Prove or disprove that $G_1/H_1 \cong G_2/H_2$

Question

Let $\phi : G_1 \rightarrow G_2$ be a surjective group homomorphism. Let $H_1$ be a normal subgroup of $G_1$ and suppose that $\phi (H_1) = H_2$. Prove or disprove that $G_1/H_1 \cong G_2/H_2$.

I say they are indeed isomorphic. Because:

Let $f$ be the group homomorphism from $G_1$ to $G_2/H_2$ that sends $a$ to $\phi(a)$. Then the kernel of $f$ is everything that is sent to $H_2$. Well by assumption this is $H_1$. Since $\phi$ is surjective, so is $f$, so by the first isomorphism theorem, $G_1/H_1$ is isomorphic to $G_2/H_2$

Is this correct reasoning?

Answer 1

Often times before trying to prove something, it is helpful to see if the result is true for a few simple examples. In this instance, try letting $G_2$ and $H_1$ both be trivial to see that this result will not hold in general.

■ Supplied information:
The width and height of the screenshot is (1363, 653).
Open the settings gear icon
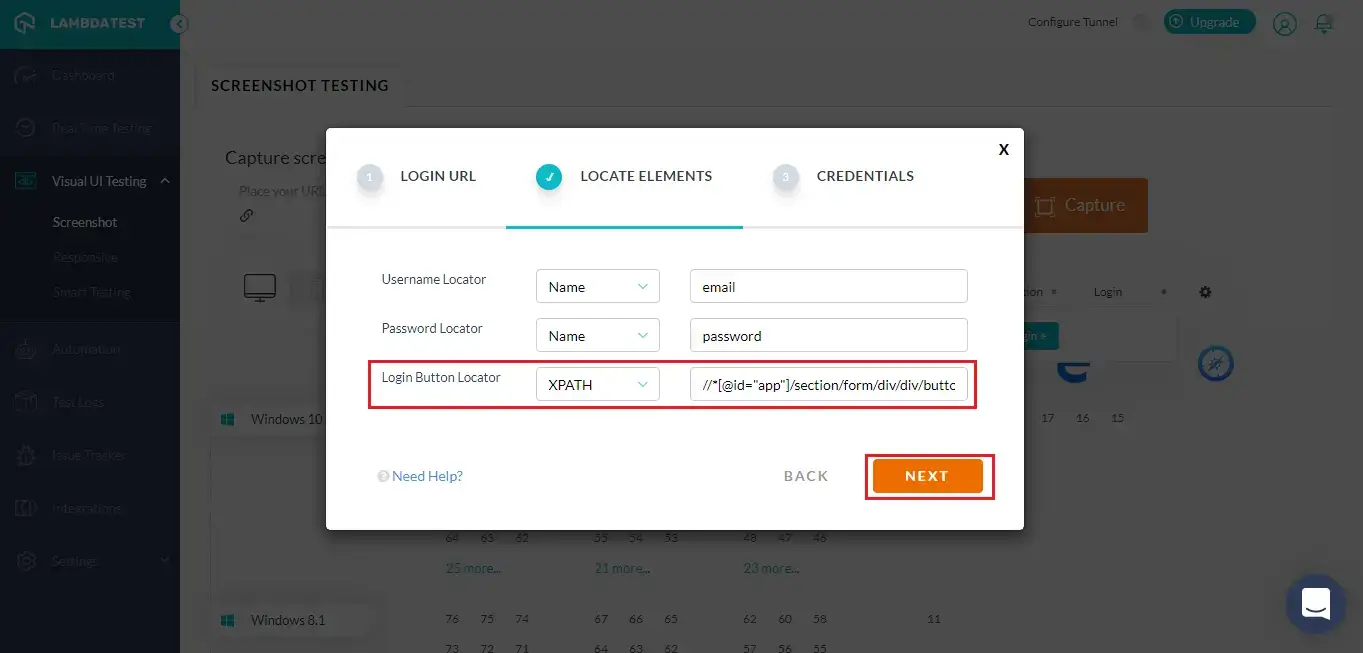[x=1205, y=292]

==

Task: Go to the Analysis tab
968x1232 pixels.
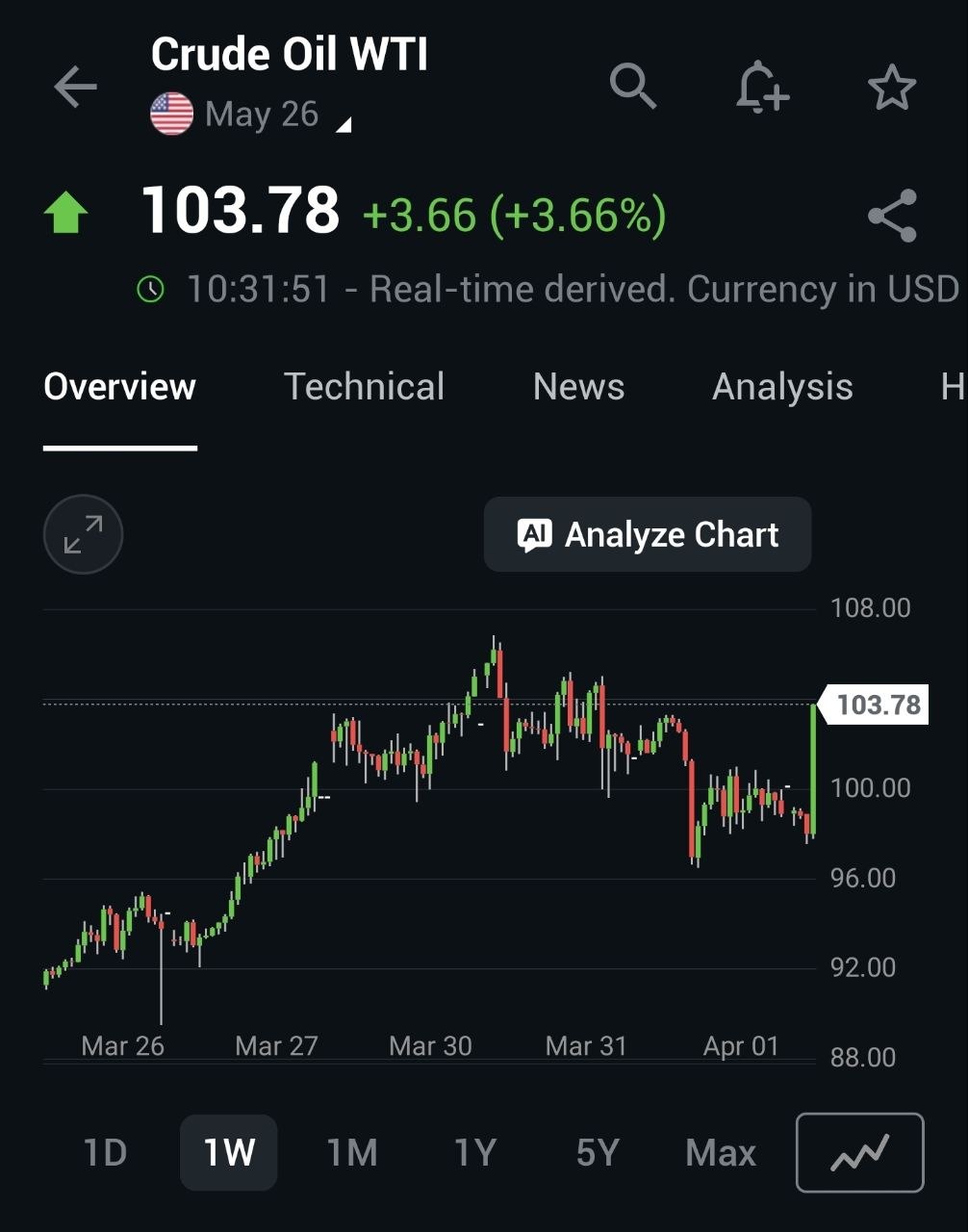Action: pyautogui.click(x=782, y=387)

■ Work to complete:
Can you extract the passage of the group isomorphism thread between "I say they are" and "this correct reasoning?", inclusive?

■ Answer for this exercise:
I say they are indeed isomorphic. Because:

Let $f$ be the group homomorphism from $G_1$ to $G_2/H_2$ that sends $a$ to $\phi(a)$. Then the kernel of $f$ is everything that is sent to $H_2$. Well by assumption this is $H_1$. Since $\phi$ is surjective, so is $f$, so by the first isomorphism theorem, $G_1/H_1$ is isomorphic to $G_2/H_2$

Is this correct reasoning?